※この記事は国際情報サイト『Foresight』より転載させていただいたものです。 http://www.fsight.jp[リンク]
中南米経済は見通しの不確かな世界経済の中でも全体で堅調さを誇ると報告したばかりだが、反IMF(国際通貨基金)で統制型の経済路線をとるベネズエラとアルゼンチンは例外であり、今後の政治動向にも影を落としている。2013年は、両国の政権にとっても正念場の年となろう。
ベネズエラでは、10月の選挙でチャベス大統領が4選を果たした。4選を目指し石油収入を頼りにした社会政策や住宅建設など貧困層向けの大盤振る舞いで、2012年はGDP5.3%成長を達成したが(国連ラテンアメリカ・カリブ経済委員会)、その持続性には大いに疑問符がつく。とくに為替の切り下げは、来春の地方選挙後には必至と見られている。悪性のガンを患うチャベス大統領は、12月11日キューバで緊急手術を受けた。術後の消息は不明だが、マドゥロ副大統領(外相)を後継者に指名してハバナに飛び立っており、疑いなく病状は重篤とみるべきであろう。チャベス後のプロセスが進む中で、経済悪化はチャベス後の統治の行方にも不確かさを増す材料となっている。
また同じ統制型で保護主義を強めるアルゼンチンは、大豆の輸出で依存度を高める中国の経済減速と、隣国ブラジルの経済失速のダブルパンチを受けた。リーマンショク後の2年間は9%を維持してきたが、今年のGDP成長率は2.2%に急落した。消費者物価指数は中南米で平均上昇率5.8%のところ、アルゼンチンは公式でも10.2%、独立系の統計では25%前後とみられ、年後半に入り大規模な抗議デモが展開されるなど市民の不満が高まっている。インフレ率や成長率など公式統計が操作されていると指摘されて久しく、IMFからは強い改善勧告がなされてきた。独立の統計を発表した民間の調査機関には罰則が課せられる状況で、最有力のクラリン紙など反政府メディアへの規制色も強まっている。

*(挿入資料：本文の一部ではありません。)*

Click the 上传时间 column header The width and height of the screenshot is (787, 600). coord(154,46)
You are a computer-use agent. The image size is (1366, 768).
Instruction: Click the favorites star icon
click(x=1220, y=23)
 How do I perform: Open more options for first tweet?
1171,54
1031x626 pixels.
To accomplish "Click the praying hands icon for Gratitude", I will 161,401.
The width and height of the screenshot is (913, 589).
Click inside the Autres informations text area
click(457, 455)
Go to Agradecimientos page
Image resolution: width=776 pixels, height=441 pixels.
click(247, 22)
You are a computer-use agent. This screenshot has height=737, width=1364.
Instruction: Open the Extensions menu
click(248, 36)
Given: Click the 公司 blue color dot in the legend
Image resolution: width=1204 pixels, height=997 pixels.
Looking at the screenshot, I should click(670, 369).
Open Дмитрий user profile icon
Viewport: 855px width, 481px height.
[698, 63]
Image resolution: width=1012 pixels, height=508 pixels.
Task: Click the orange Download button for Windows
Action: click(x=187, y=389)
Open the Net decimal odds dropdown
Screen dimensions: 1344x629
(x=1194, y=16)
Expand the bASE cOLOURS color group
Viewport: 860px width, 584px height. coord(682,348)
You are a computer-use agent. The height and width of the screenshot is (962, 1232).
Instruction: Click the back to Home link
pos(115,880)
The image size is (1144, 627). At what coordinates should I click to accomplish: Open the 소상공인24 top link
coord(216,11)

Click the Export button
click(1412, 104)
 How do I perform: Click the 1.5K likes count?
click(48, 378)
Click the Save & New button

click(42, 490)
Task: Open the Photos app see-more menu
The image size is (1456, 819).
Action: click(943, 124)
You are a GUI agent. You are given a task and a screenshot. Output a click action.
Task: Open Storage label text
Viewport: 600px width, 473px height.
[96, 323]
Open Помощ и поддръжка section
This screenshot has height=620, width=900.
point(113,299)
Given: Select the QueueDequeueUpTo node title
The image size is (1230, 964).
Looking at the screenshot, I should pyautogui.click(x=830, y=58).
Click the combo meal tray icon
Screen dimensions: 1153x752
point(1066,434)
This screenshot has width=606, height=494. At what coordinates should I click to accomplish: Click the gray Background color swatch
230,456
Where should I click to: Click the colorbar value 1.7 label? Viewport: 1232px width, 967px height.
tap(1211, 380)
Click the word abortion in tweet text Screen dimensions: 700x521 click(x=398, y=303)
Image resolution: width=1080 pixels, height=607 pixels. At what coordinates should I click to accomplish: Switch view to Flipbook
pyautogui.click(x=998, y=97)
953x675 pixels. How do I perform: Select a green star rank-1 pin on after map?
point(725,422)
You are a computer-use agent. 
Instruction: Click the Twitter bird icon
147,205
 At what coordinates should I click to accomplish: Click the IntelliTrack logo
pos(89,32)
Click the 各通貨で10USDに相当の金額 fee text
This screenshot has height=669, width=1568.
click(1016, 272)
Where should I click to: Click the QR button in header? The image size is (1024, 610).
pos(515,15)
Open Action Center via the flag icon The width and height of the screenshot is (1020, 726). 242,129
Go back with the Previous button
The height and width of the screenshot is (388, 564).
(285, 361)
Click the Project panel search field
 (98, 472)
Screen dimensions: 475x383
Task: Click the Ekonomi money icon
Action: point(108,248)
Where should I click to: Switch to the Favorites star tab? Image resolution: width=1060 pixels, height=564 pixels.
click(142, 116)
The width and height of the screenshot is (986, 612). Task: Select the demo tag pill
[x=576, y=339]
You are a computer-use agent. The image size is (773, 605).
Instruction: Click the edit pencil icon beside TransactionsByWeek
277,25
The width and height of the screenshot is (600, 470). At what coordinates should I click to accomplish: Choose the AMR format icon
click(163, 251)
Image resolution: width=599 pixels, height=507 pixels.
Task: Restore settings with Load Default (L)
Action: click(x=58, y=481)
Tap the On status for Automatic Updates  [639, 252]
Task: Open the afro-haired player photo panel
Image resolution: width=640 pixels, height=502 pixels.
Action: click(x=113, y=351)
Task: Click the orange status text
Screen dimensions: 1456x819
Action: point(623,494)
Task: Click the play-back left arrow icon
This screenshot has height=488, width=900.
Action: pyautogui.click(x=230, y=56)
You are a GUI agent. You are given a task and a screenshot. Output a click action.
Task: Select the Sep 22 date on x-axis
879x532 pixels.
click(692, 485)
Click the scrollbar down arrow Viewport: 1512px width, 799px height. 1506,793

そしてついに12月20日南部バリロチェでスーパーマーケット等への略奪が発生、略奪の動きは翌日にかけて全国に広がった。経済政策に対する不満が、のっぴきならぬところまで来ていることの証である。略奪は首都ブエノスアイレスの郊外にも拡大し、クリスマスを前に若者など市民がスーパーや商店、ガソリンスタンドを襲い、食糧品や衣料はもとより、家電まで持ち去る姿が報道で映し出された。第3の都市ロサリオでは2名の死者が出たと報じられている。今回のインフレ率も暴動の規模も比較にはならないほど小さいものの、経済破綻から暴動へと発展しデフォルトに至った2001年の金融危機、さらには債務危機からハイパーインフレを背景にした1989年の暴動を想起させるものがある。前者はデラルア政権、後者はアルフォンシン政権といずれも政権崩壊へと繋がった。22日には平静さを取り戻したが、略奪を反政府系の労組の仕業とする政府と、それを否定する労組の間での応酬が続いており、事態は予断を許さない。
またアルゼンチンは10年前のデフォルト以降、国際金融社会への完全復帰を実現できないでいるが、その経済政策に対する海外の風当たりも強くなり、包囲網が拡大している。公式統計をめぐるIMFとの対立の他に、4月のスペイン・レプソル傘下の石油会社(YPF)を事実上国有化する決定は、スペインやEUから厳しい反発を招いた。輸入制限など保護主義の動きは、改善を求める日本や欧米諸国との間でWTO(世界貿易機関)での紛争に発展している。さらに10年前のデフォルトの処理に際し、国債の額面の75%を棒引きする一方的な債務処理に反発をした一部債権者による訴訟の結果、10月ガーナの港でアルゼンチンのフリゲート艦が差し押さえられるなど、デフォルト再燃の危機も忍び寄っている。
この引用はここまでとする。